In The Prussian Officer and Other Stories, D. H. Lawrence explores in short story form the themes that dominate many of his best-known novels. “The Daughters of the Vicar,” for example, echoes both Women in Love and Sons and Lovers, where one relationship is out of balance and the other shows some promise, and where a son is in near-complete subjection to his mother — even after her death. The question left unanswered at the end of “Daughters” is whether collier Alfred Durant will be any more successful at forming a lasting relationship with Louisa than artist Paul Morel was with Miriam. The answer would seem to be “yes” since he and Louisa are to be married soon — although in the other stories, marriage does not mean a meaningful or lasting relationship has been achieved. It’s up to reader speculation whether they will end up like the couple in “The White Stocking” or the couple in “The Odour of Chrysanthemums.”
Lawrence’s world is focused on dominance and subjection, whether sexual, social, or economic, and the resulting imbalances. For all their social loftiness, the vicar’s family is as poor or poorer than the uneducated colliers whom coal mining (ironically) elevates economically if not socially. As in the mines, there is a going down and coming up of the classes, with the declining rural gentry no better off than the rising class of miners and their managers.
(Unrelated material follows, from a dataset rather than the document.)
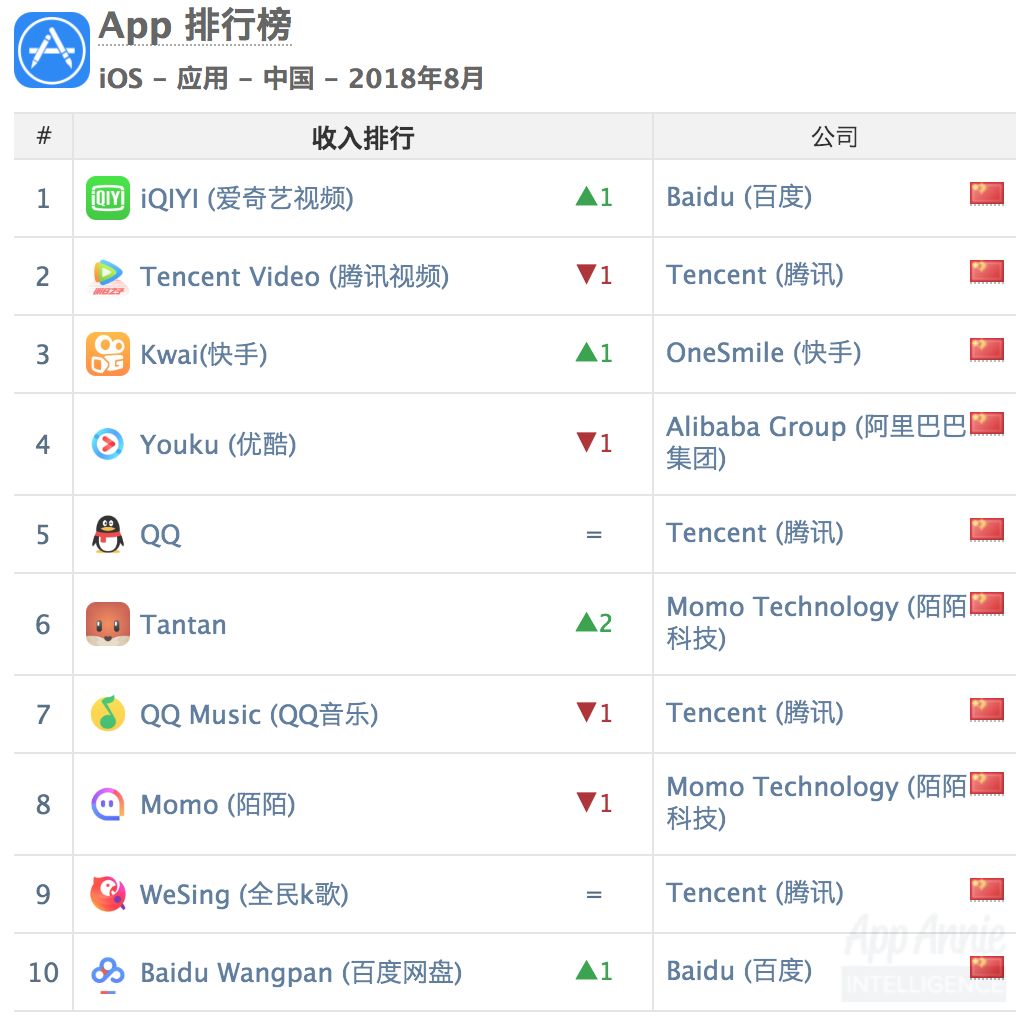1028x1028 pixels.
Task: Open the iQIYI (爱奇艺视频) app link
Action: point(247,198)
Lawrence experienced the mixing of these disparate groups in his own family, with his educated and domineering mother and his ignorant and brutal father. It’s not difficult to find the origins of Elizabeth and Walter Bates in “The Odour of Chrysanthemums.” In this story, Lawrence overtly articulates the alienation the wife feels from her husband, once death has given her the objective distance to realise it.
While compelling, this story demonstrates what I believe is Lawrence’s predominant weakness — a heavy handedness of the author’s voice in the narration of thought. Across all the stories (and the novels), his characters have similar thoughts and reactions, often expressed in similar terms that seem unlikely and unnatural for those particular characters. In many cases, you could lift entire sentences and even passages with little revision and transplant them seamlessly into any of his other stories or novels. While most critics, better informed about Lawrence’s social and cultural milieu and his artistic intent, understand this as part of his “metaphysic,” I find it artificial and tiresome. Reading so many stories together in a compressed time period highlights their similarities in theme, tone, and point of view.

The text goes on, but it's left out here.